Unique Original Articles » Ads on the Amazon Kindle has people worried

Ads on the Amazon Kindle has people worried

Author: Barbara Coswell

The traditional publishing industry has lost ground to e-readers, tablets and other mobile devices, and Amazon is sitting fairly with its Kindle platform. Once the $114 Kindle with Special Offers ships May 3, Amazon should improve its 60 percent share in the e-reader market. Yet there's a catch - those Special Offers are advertisements, a move that has many worried about the shape of the reading experience to come.

Paying $25 less for an ad-based kindle



About $399 was spent in 2007 on the first Amazon kindle. The price has gone down a lot since then. To be able to try and compete with the iPad in the e-reader market, the ads were put on it this time in the price deduction. May 3 is when the kindle will start with Special Offers. The Kindle 3 can be put in stores then. Both Best Purchase and Target will carry it.

Amazon founder and CEO Jeff Bezos sees the $114 Kindle with Special Offers as a "chicken in every pot" move:

"We're working hard to make sure that anyone who wants a Kindle can afford one," he said via a statement.

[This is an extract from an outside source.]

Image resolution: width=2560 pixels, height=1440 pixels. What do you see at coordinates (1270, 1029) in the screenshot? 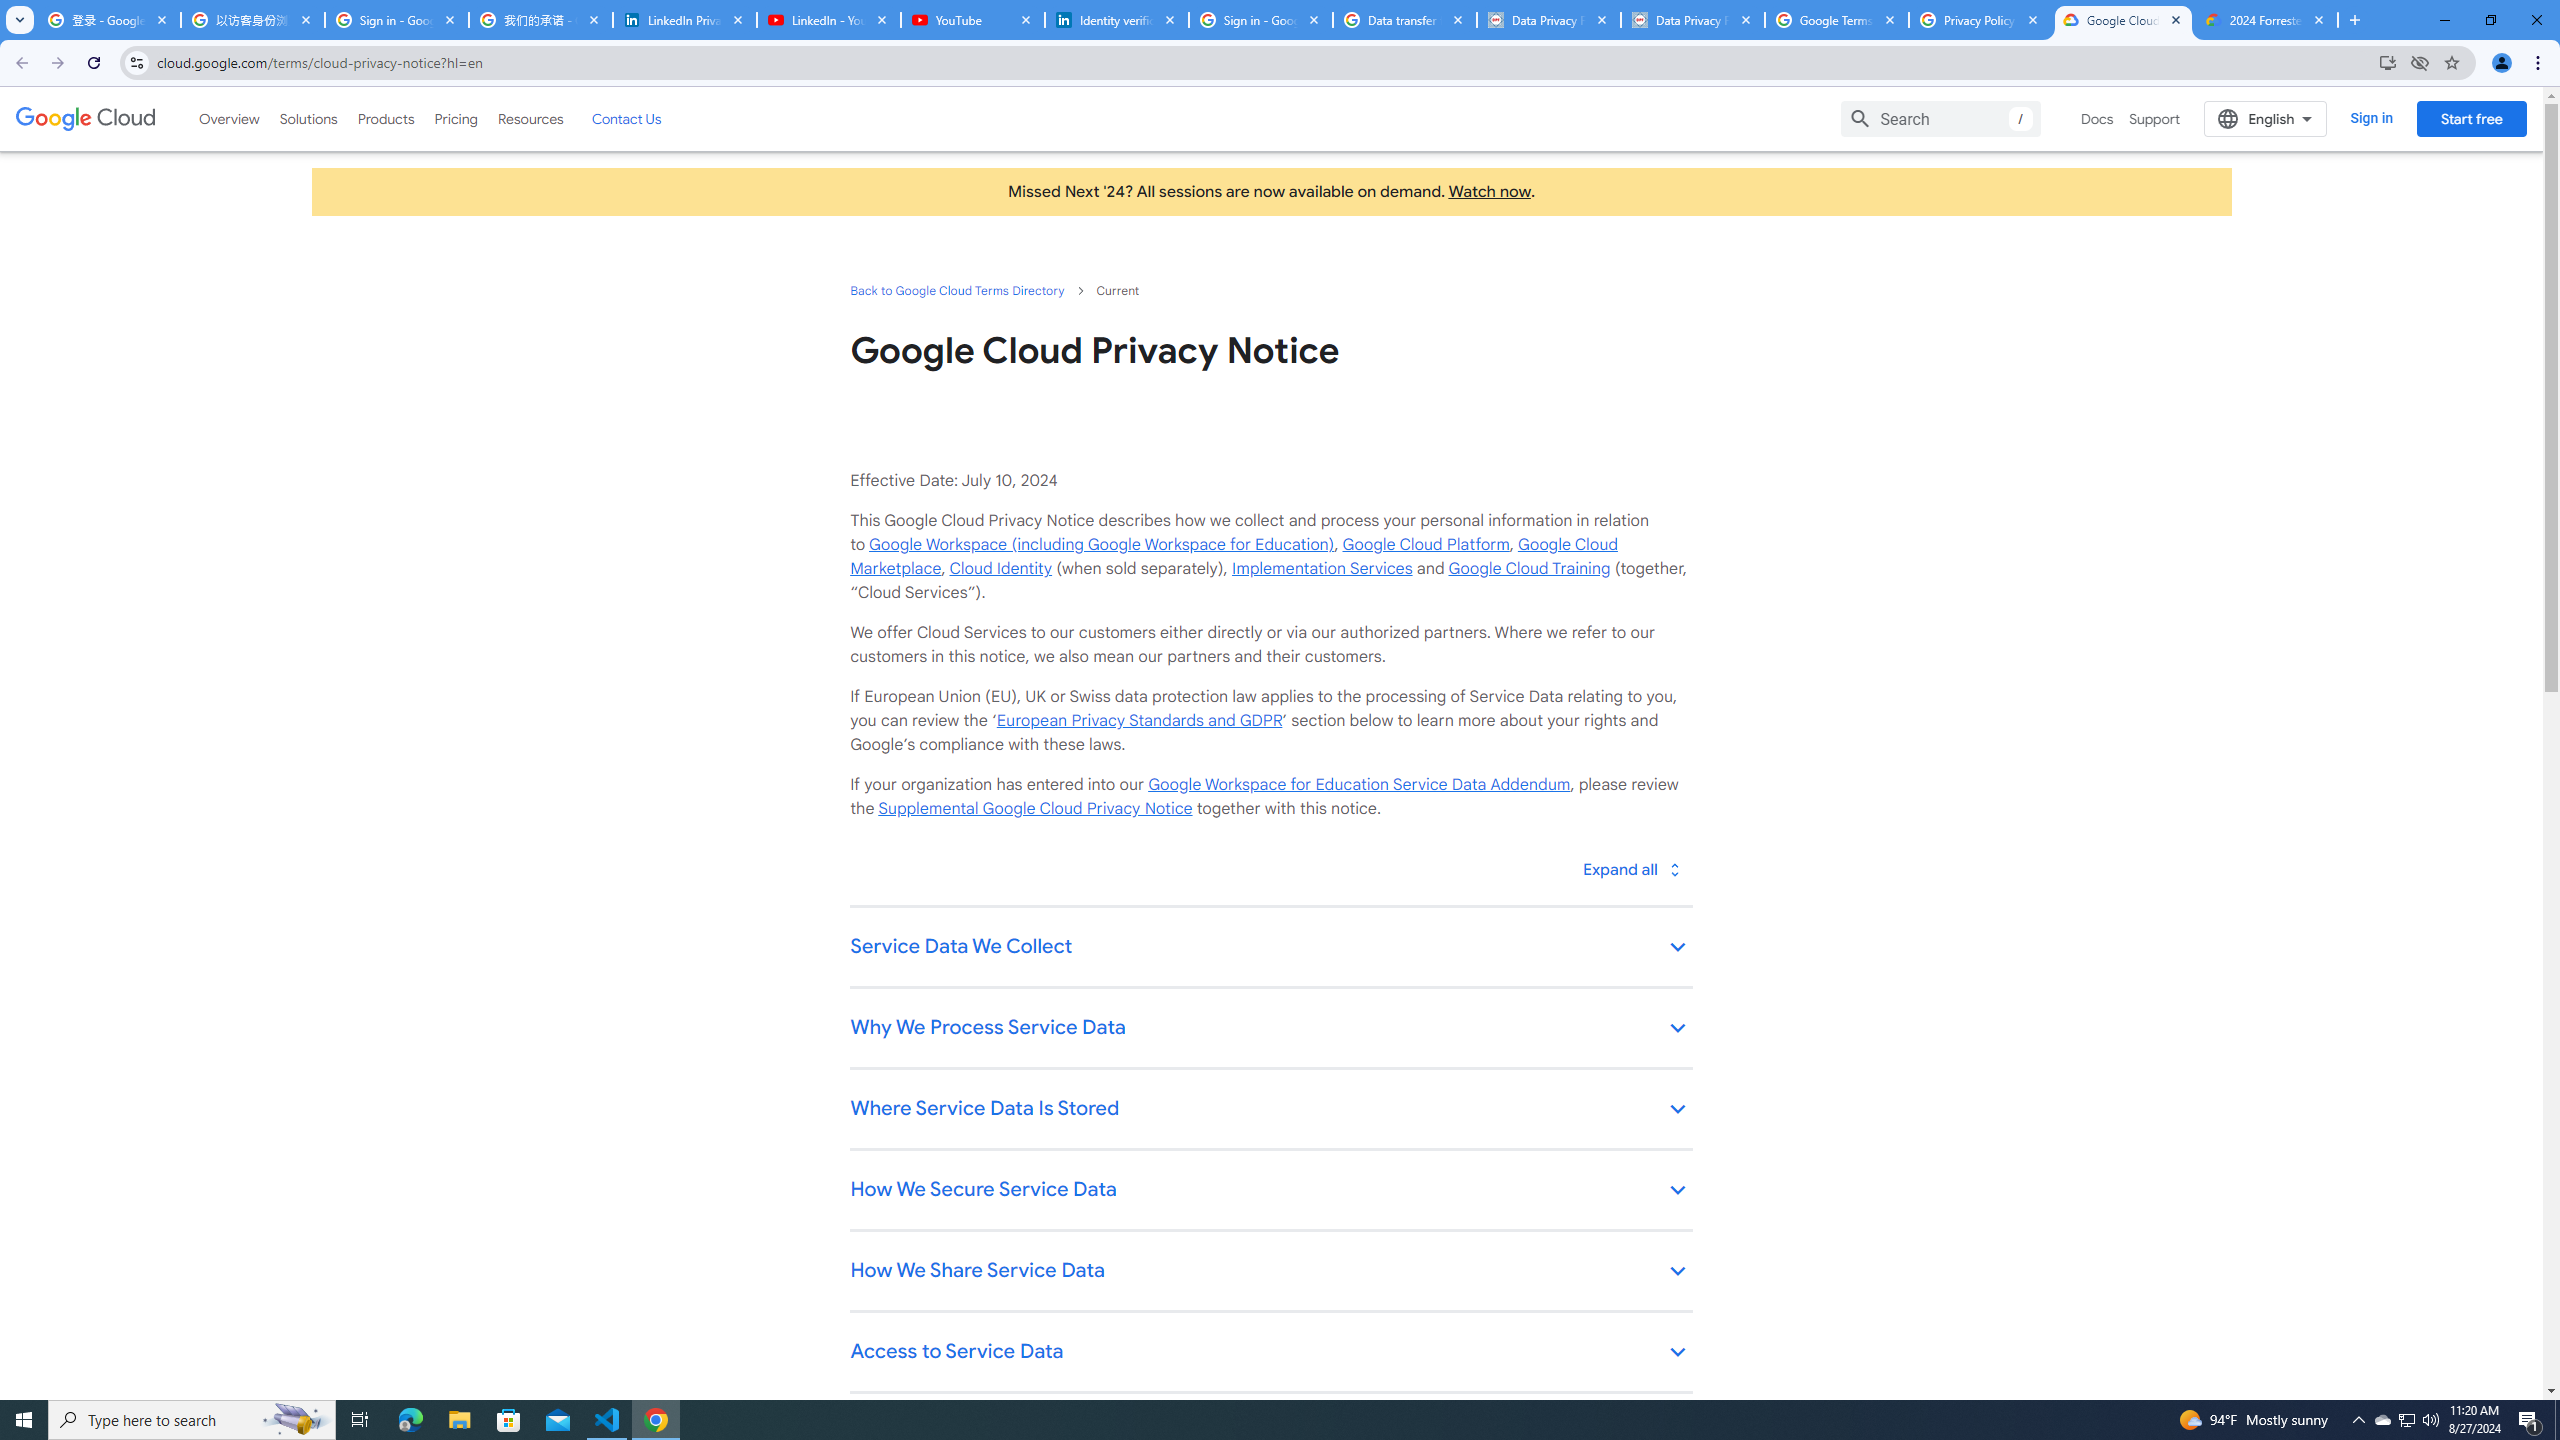
I see `Why We Process Service Data keyboard_arrow_down` at bounding box center [1270, 1029].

There were many responders to an article by the Christian Science Monitor that several might have about the kindle with advertisements. One reader argues for a free ad-based Kindle with $0.99 books, but that reflects another thorny issue regarding the price of electronic books. Many experts say it is good that Amazon only has advertisements on the bottom of the home screen and on Kindle's screensaver, although some complain a $25 discount is not enough.

"It's very important that we didn't interfere with the reading experience," Kindle director Jay Marine told the Associated Press.


What is in a price



TechCrunch predicts that the $114 Amazon Kindle with Special Features is an intermediary step toward a $99 Kindle for Christmas 2011. Traditional marketing psychology suggests the ".99" price point is a magic number.

This is not real anymore though according to research done at the New York Columbia Business School. The "dollar-minus" approach (down to 99 cents, for instance) was really less effective than "dollar-plus" price points (like $4.01), according to the Columbia study. Dollar plus brands seemed less manipulative to consumers which is why the dollar plus method sold 3 percent more.

Articles cited



Christian Science Monitor


csmonitor.com/Books/chapter-and-verse/2011/0413/Will-readers-accept-ads-in-exchange-for-a-cheaper-Kindle



Columbia Business School


gsb.columbia.edu/ideasatwork/researchbriefs/7314376?&top.region=main



Knowing and Making


knowingandmaking.com/2011/04/new-research-99-no-longer-optimal-for.html



TechCrunch


techcrunch.com/2011/04/11/amazon-kindle-99/



Kindle sales tripled after last price drop


youtu.be/PaAFm_fZQ2A


Post resource - Amazon to release ad-supported Kindle for $114 by MoneyBlogNewz.